Selanjutnya, pada usia 1 tahun opistotonus, rigiditas otot, gerakan yang
tidak teratur dan konvulsi cenderung kambuh. Pada tahun ke-2 opistotonus
dan kejang mereda, tetapi gerakan-gerakan yang tidak teratur dan tidak
disadari, rigiditas otot atau pada beberapa bayi, hipotonia bertambah
secara teratur. Pada umur 3 tahun sering tampak sindrom neurologis yang
lengkap terdiri atas koreotetosis dengan spasme otot involunter, tanda-
tanda ekstrapira-midal, kejang defisiensi mental, wicara disartrik,
kehilangan pendengaran terhadap frekuensi tinggi, strabismus dan gerakan
mata ke atas tidak sempurna. Tanda-tanda piramidal, hipotonia, atau
ataksia terjadi beberapa bayi. Pada bayi yang terkenanya ringan sindrom
ini hanya dapat ditandai melalui inkoordonasi neoromuskular ringan
sampai sedang, ketilian parsial, atau disfungsi otak minimal yang terjadi
sendiri atau bersamaan, masalah ini mungkin tidak tampak sampai anak
masuk sekolah.
6. Pengobatan
- Transfusi Tukar
Jika ada tanda-tanda ensefalopati biliaris (kern icterus), transfusi
tukar merupakan indikasi. Jadi jika ada tanda-tanda ensefalopati biliaris
(kern icterus) selama evaluasi atau pengobatan, pada kadar bilirubin
berapapun, maka transfusi tukar darurat harus dilakukan.
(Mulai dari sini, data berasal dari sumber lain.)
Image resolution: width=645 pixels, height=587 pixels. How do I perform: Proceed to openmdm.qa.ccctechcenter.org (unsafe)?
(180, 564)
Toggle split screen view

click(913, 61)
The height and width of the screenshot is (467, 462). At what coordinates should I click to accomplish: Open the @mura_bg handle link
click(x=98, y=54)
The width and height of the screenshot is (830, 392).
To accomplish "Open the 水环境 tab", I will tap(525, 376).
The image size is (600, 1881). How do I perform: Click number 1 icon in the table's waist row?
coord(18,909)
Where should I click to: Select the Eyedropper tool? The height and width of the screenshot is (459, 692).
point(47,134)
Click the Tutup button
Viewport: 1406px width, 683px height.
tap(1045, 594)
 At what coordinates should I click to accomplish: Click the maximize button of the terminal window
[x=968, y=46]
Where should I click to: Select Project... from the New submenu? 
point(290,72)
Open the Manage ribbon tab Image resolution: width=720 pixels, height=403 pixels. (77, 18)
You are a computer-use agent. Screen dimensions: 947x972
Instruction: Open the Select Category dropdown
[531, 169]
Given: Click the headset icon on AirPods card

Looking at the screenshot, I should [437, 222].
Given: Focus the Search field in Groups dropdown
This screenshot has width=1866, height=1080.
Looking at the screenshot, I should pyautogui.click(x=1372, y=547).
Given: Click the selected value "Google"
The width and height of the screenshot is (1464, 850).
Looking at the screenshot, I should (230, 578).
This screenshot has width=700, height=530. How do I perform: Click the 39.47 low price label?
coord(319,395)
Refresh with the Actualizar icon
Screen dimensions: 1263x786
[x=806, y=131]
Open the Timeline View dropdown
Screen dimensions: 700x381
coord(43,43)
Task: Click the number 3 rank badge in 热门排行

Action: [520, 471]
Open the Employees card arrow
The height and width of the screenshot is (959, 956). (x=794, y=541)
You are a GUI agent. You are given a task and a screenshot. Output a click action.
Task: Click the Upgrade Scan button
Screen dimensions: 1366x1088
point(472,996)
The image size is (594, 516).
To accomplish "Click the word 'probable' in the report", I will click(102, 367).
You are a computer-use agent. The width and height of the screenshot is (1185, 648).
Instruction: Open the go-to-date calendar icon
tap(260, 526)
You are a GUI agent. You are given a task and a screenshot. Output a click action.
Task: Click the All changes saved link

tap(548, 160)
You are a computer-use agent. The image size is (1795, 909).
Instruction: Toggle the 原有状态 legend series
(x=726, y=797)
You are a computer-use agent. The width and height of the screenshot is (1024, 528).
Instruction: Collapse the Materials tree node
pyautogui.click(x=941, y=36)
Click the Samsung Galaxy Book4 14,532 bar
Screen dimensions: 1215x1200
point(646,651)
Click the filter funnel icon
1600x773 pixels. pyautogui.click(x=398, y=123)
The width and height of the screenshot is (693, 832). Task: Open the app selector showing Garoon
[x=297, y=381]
Pengobatan yang diterima secara luas ini (transfusi tukar) harus
diulangi sesering yang diperlukan untuk mempertahankan kadar bilirubin
indirek dalam serum di bawah kadar yang tercatat pada tabel. Ada
berbagai faktor yang dapat mengubah kriteria ini ke arah yang sebaliknya,
namun bergantung pada individu penderita. Munculnya tanda-tanda klinis
yang memberi kesan ensefalopati biliaris (kern icterus) merupakan
indikasi untuk melakukan transfusi tukar pada kadar bilirubin serum
berapapun. Bayi cukup bulan yang sehat dengan ikterus fisiologis atau
akibat ASI, dapat mentoleransi kadar bilirubin sedikit lebih tinggi dari 25
mg/dL tanpa tampak sakit, sedangkan bayi prematur yang sakit dapat
mengalami ikterus pada kadar bilirubin yang sangat rendah. Kadar yang
mendekati perkiraan kritis pada setiap bayi dapat merupakan indikasi
untuk transfusi tukar semasa usia 1 atau 2 hari ketika kenaikan yang lebih
lanjut diantisipasi, tetapi bukan pada hari ke-4 pada bayi cukup bulan atau
pada hari ke-7 pada bayi prematur, ketika penurunan yang terjadi segera
bisa diantisipasi saat mekanisme konjugasi hati menjadi lebih efektif.

7. Referensi

http://www.juliathomson.co.uk/guidelines/other-guidelines/neonatal-
jaundice/bhutanis-nomogram diunduh tanggal 13 November 2017.